SELECTED PASSAGE -
-=-=-=-=-

Dairy Fats Vindicated: Full-Fat Milk Not Likely to Kill You

Low-fat dairy, including milk, cheese, butter and other foods of the same kind, are usually perceived of as healthier options, mostly due to the previously published studies suggesting that saturated fats, in which full-far dairy is rich, are to be avoided. A new study exonerates it: eating and drinking such foods is not that dangerous after all.

Image Credit: shutterstock.com / MaraZe

Those who lived in the 70s must be embarrassed by the ado about avoidance of full-fat milk and products derived from it. Back then, a milkman would bring a bottle of milk right to your door, and white moustaches were a common thing to see. Milk was considered something essential for child development, as it was impossible to imagine that someone would refuse to give their child dairy. Nowadays, you are more likely to see someone sipping nut milk at a café rather then indulging in a jar of fresh milk–all due to the fear of increased cardiovascular risk.

-=-=-=-=-

INFORMATION PROVIDED -
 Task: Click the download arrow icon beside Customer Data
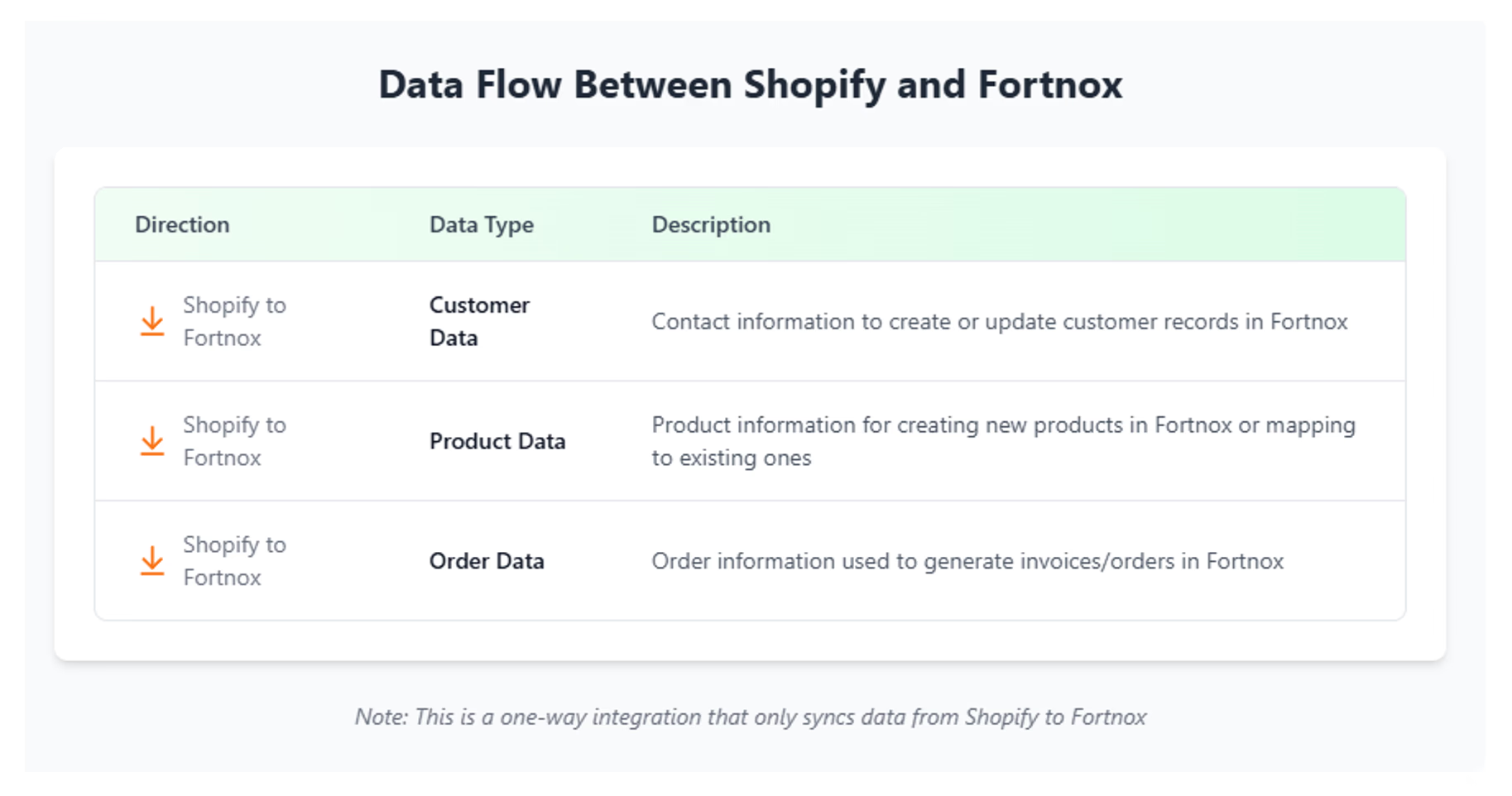click(152, 321)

-=-=-=-=-

REQUIRED ACTIONS -
1 - In the article on dairy fats, rewrite the passage starting at "Dairy Fats Vindicated: Full-Fat" and ending at "dangerous after all.", changing "saturated fats" to "animal fats".
2 - Write the next paragraph of the article on dairy fats, picking up after its final sentence.
The lines after the article on dairy fats are separate material and have no connection to it.

ANSWERS PROVIDED -
1 -
Dairy Fats Vindicated: Full-Fat Milk Not Likely to Kill You

Low-fat dairy, including milk, cheese, butter and other foods of the same kind, are usually perceived of as healthier options, mostly due to the previously published studies suggesting that animal fats, in which full-far dairy is rich, are to be avoided. A new study exonerates it: eating and drinking such foods is not that dangerous after all.

2 -
People began to cut down on milk when the first reports about the dangers behind dairy started to appear. The process, which began in the 90s, had been in full swing for a couple of decades–with an impressive Cochrane study published in 2015 supporting the claim–until a new piece of evidence cast doubt on the alleged dangers lurking in full-fat milk.

No difference

The study that broke the mold has recently been carried out by a team of scientists from various American universities. A total of 2,907 volunteers were enrolled in the study, which lasted 22 years. During the period of follow-up, the researchers regularly measured their blood levels of the kind of fats received from dairy. It is one of the reasons why the study is so innovative: it is the first paper to be based not on self-reported dairy consumption (such data is almost inevitably inaccurate), but on the measurements of certain chemicals in the blood. The new findings run counter to what has been said all these years: no, diary is not likely to kill you.

However, this study is not flawless either. The presence of dairy fats in blood samples only indicated that at least some kind of dairy products was consumed, but it may well be skim milk, low-fat butter or whatever else, so dairy consumption was not tracked with regard to a particular product. That being said, the levels were indicative of the relative impact these dairy products could have on health, and regardless of their type, they were still dairy.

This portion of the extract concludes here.